La presentación oficial en el Teatre Romà era la ocasión perfecta para escuchar al máximo responsable cultural de la Comunitat. Estaba previsto que Rovira acudiera. No fue. Su agenda lo llevó, en cambio, a la mascletà de Alicante. El resultado fue una rueda de prensa convertida en trinchera, donde asociaciones de actores, bailarines y profesionales interpelaron a la secretaria autonómica Pilar Tebar y al director general del IVC, Álvaro López-Jamar. Sin el capitán al mando, la escena fue un retrato perfecto de esta legislatura: cultura a la deriva, con los mandos intermedios conteniendo el temporal mientras el puente de mando se dedica a otros festejos.
Recortes, precariedad y discursos vacíos
Las quejas del sector fueron demoledoras: recortes presupuestarios, desaparición de direcciones independientes en festivales clave , falta de distribución de producciones propias.María Almudéver, presidenta de AAPV, desnudó la realidad de los contratos: “¿De cuántos días son esas contrataciones? De dos”. La respuesta institucional, en boca de María José Mora, fue que el IVC “está en continua escucha”. Escuchar sin actuar no es gestión: es simulacro.

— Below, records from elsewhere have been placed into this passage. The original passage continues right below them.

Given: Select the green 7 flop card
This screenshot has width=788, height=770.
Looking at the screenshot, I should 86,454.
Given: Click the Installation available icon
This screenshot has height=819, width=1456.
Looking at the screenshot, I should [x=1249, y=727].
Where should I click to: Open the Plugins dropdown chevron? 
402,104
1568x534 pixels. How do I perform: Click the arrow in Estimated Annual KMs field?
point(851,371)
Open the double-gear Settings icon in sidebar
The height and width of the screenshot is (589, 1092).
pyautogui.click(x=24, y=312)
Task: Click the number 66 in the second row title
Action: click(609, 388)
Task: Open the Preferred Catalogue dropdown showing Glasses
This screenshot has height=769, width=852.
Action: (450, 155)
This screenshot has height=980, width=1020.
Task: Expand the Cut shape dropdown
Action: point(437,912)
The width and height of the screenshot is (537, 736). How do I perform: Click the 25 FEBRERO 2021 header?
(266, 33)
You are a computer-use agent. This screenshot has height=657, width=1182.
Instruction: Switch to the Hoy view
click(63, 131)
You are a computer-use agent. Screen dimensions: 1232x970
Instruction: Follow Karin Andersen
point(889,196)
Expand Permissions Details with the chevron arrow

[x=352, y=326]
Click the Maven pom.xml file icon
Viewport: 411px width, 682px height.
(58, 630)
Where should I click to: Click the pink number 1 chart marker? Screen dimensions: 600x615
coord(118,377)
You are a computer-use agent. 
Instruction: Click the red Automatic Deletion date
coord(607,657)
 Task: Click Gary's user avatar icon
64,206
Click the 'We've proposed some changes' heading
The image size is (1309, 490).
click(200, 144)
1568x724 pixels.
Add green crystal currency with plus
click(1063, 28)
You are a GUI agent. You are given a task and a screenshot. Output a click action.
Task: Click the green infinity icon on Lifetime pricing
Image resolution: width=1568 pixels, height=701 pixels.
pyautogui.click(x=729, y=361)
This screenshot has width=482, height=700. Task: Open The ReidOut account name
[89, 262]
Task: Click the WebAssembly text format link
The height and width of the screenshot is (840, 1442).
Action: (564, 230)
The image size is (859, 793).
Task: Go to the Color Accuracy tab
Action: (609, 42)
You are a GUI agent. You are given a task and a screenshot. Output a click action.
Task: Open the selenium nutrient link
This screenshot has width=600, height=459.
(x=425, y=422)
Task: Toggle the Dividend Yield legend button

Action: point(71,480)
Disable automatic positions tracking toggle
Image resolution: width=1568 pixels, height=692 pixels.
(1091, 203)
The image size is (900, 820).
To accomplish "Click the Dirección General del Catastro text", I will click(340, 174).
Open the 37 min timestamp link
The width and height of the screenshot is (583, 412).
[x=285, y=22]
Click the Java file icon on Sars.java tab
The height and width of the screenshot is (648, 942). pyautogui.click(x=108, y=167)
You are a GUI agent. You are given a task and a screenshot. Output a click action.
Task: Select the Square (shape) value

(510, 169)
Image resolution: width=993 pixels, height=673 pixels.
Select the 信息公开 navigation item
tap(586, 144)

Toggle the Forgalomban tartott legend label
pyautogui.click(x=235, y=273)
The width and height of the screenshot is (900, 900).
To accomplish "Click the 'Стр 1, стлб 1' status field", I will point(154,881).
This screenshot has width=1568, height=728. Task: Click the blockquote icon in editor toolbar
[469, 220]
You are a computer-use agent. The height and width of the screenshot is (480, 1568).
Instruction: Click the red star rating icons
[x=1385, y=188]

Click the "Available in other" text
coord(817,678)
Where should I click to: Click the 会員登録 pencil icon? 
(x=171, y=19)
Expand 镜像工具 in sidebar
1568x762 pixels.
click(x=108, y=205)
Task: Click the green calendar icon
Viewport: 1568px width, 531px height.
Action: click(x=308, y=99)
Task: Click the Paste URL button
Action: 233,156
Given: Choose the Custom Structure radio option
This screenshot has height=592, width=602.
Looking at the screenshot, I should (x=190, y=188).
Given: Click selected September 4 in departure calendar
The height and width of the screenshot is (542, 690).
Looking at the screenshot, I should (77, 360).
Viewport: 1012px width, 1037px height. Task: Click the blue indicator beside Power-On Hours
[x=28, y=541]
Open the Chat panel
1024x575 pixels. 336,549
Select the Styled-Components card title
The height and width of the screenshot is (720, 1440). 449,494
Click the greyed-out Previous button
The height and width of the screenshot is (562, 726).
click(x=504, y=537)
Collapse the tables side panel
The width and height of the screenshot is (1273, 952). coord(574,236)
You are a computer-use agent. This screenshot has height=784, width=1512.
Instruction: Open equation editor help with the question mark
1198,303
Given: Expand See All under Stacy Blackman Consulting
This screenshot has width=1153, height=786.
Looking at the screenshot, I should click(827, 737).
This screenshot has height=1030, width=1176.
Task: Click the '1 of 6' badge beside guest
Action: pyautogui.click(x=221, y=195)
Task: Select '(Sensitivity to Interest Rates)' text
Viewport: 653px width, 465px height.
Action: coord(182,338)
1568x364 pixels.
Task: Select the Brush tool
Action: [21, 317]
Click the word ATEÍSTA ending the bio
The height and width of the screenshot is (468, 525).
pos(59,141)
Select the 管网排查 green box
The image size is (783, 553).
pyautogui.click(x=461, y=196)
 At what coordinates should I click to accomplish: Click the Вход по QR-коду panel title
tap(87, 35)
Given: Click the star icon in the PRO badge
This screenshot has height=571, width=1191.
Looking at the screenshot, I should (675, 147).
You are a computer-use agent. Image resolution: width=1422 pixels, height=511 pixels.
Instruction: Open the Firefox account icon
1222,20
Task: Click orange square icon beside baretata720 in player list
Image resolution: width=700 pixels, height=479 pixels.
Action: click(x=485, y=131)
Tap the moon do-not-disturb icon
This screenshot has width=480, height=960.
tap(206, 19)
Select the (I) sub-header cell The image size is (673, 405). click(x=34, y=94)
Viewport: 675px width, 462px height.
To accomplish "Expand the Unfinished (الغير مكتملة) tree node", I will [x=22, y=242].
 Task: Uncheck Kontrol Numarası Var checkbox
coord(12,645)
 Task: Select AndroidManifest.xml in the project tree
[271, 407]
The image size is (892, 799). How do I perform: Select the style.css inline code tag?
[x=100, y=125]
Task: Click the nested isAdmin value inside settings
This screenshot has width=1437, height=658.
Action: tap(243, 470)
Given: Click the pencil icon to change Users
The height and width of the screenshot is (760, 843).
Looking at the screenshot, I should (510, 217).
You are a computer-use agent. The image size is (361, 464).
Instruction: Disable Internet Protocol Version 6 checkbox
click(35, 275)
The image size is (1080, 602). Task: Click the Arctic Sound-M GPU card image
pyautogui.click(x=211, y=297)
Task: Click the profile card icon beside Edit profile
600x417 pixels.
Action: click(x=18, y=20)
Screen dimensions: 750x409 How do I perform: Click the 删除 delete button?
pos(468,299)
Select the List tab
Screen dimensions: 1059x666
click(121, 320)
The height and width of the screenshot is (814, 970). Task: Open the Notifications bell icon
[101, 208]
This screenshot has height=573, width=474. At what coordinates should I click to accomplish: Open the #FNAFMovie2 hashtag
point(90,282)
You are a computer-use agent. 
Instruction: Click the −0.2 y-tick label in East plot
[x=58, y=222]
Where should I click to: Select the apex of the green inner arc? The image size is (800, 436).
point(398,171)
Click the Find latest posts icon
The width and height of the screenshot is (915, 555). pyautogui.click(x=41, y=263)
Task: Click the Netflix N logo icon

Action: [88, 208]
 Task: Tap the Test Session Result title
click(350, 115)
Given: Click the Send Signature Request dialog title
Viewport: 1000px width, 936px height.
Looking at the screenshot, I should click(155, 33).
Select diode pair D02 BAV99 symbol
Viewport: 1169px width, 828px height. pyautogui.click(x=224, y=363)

Por mucha sonrisa que le ponga.
El patrón PP: cultura como decorado electoral
Lo que pasa en Sagunt a Escena no es un caso aislado, sino parte de una estrategia cultural del PP que ya conocemos: vaciar de contenido las instituciones, reducir el apoyo a la creación local, concentrar las decisiones en pocos despachos y relegar la diversidad cultural a un gesto cosmético.
En lugar de fortalecer a los creadores, se les precariza. En lugar de abrir los escenarios a todas las lenguas y formatos, se les uniformiza. En lugar de rendir cuentas, se venden planes estratégicos que nunca se presentan. Mazón prometió en 2024 un gran plan para “despejar el futuro” de la cultura valenciana; Rovira, en 2025, anunció una “reformulación” del IVC para impulsar “nuestras industrias culturales”. A día de hoy, nada. Ni plazos, ni medidas, ni recursos concretos. La excusa es que “la DANA cambió las prioridades”. La realidad: la cultura no está en la lista de prioridades.
Sagunt a Escena como síntoma
La exclusión de la crítica de Cartelera Turia, el arrinconamiento del valenciano, la ausencia del conseller y la falta de escucha real son piezas de un mismo puzle: una gestión cultural que prefiere festivales de cartón piedra a procesos vivos, que se incomoda con la disidencia y que usa la cultura como escaparate electoral más que como servicio público.
Sagunt a Escena debería ser un puente entre el patrimonio clásico y la creación contemporánea valenciana. Este año, se parece más a una postal controlada, donde el aplauso está previsto y la crítica está fuera de plano. Y eso, para un festival con más de cuarenta años de historia, es una tragedia que ni Sófocles hubiera escrito tan previsible.